(Task prompt) Rewrite these rows as a Markdown table with the columns "No." and "Line", numbering each line and skipping blank lines. Leave the pictures out of your answer.

(Rows showing where targets appear)
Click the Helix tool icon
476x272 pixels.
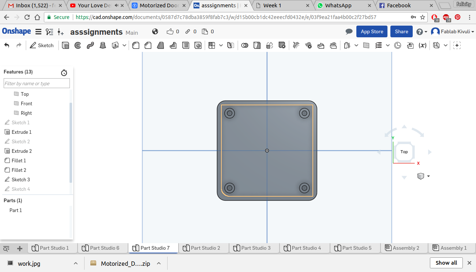point(379,45)
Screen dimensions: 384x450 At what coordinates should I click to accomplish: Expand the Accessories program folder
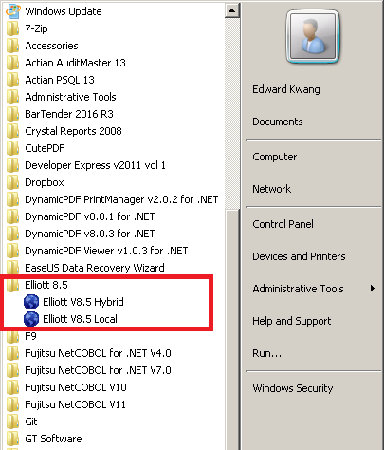click(51, 46)
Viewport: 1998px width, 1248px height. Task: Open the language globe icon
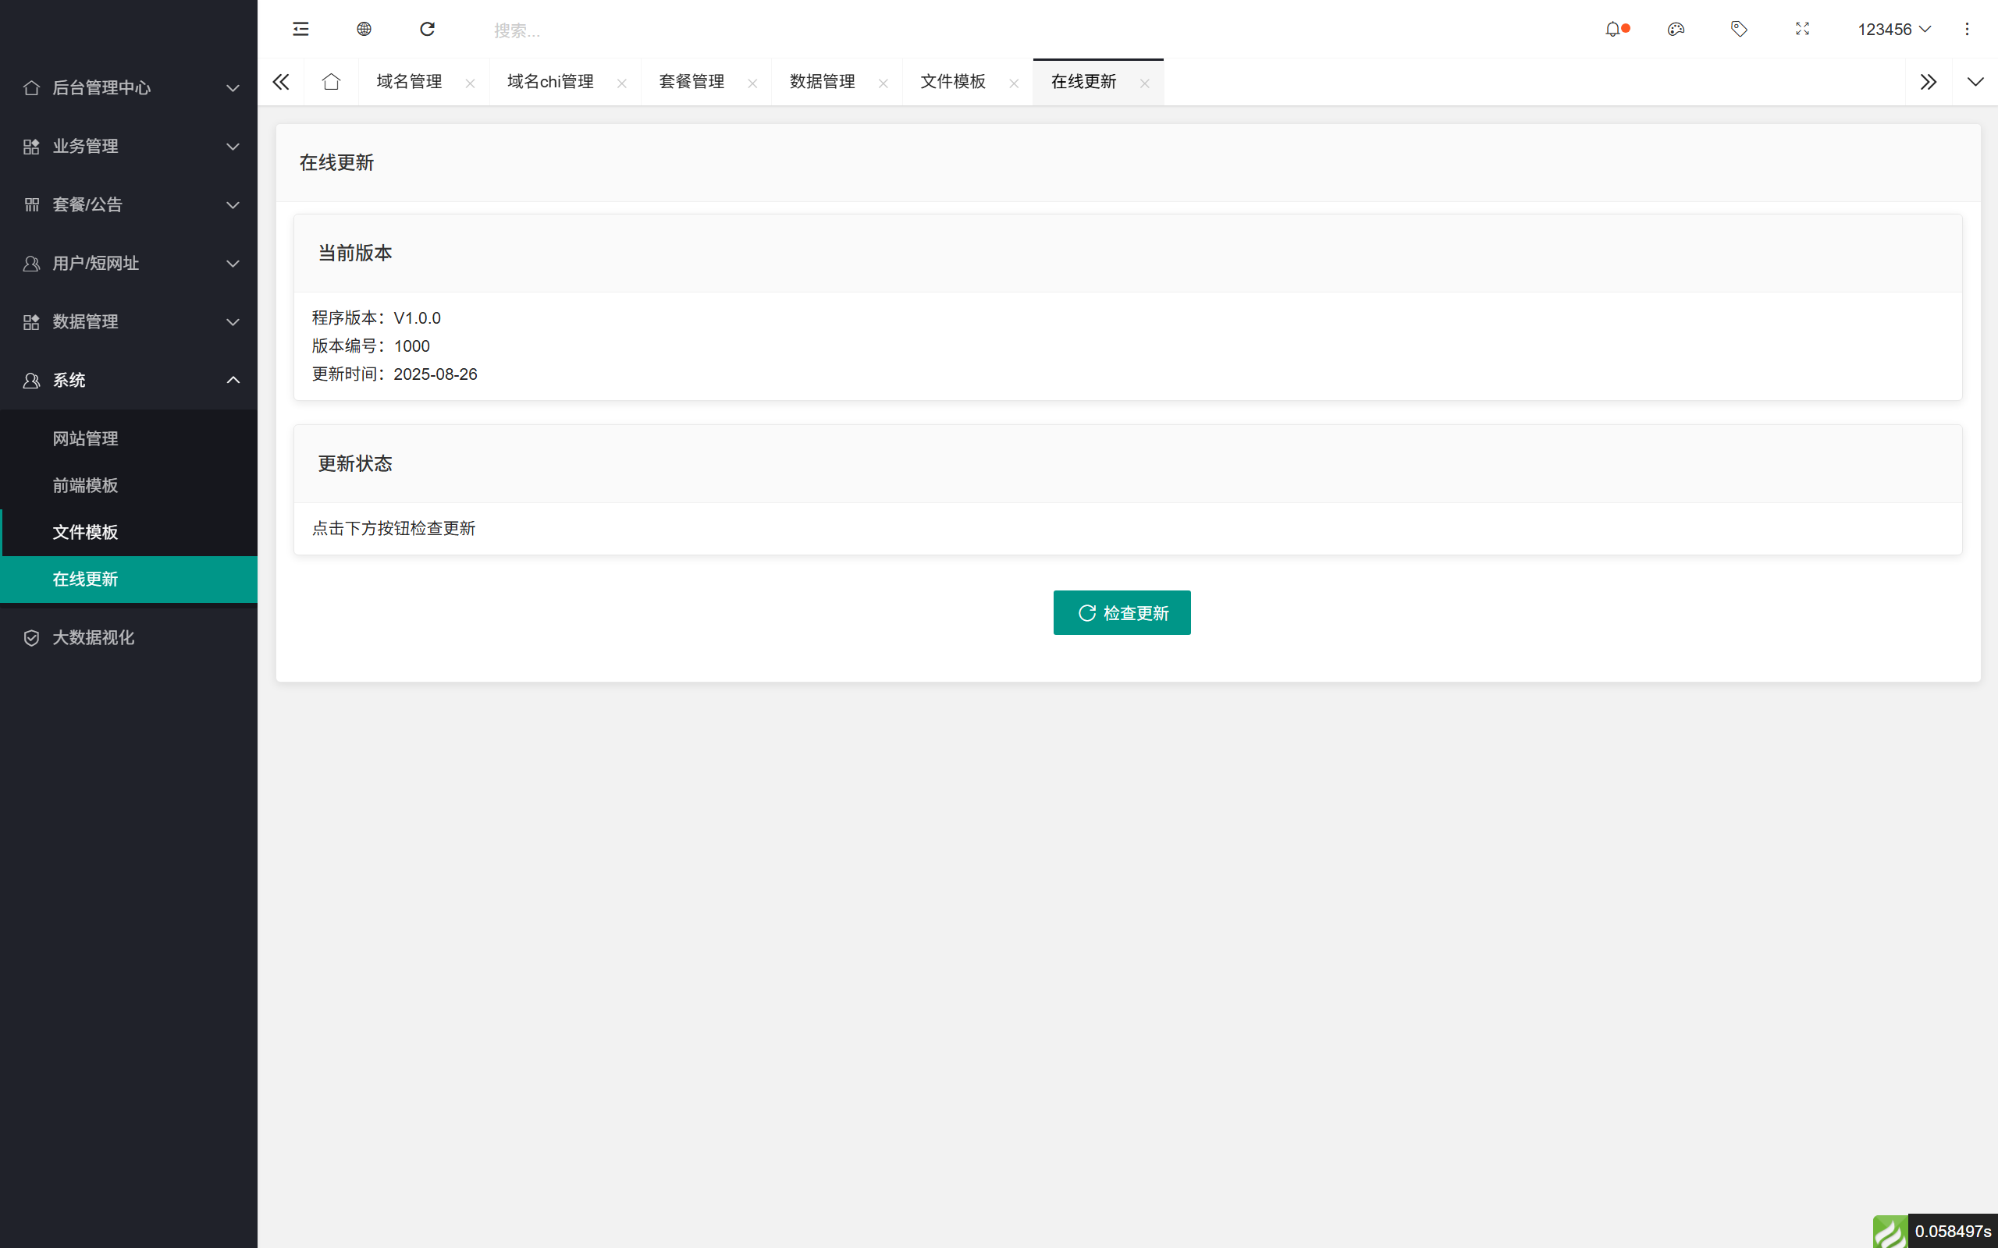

(Exercise answer)
| No. | Line |
|---|---|
| 1 | Click the Helix tool icon |
| 2 | 476x272 pixels. |
| 3 | point(379,45) |
| 4 | Screen dimensions: 384x450 At what coordinates should I click to accomplish: Expand the Accessories program folder |
| 5 | click(51, 46) |
| 6 | Viewport: 1998px width, 1248px height. Task: Open the language globe icon |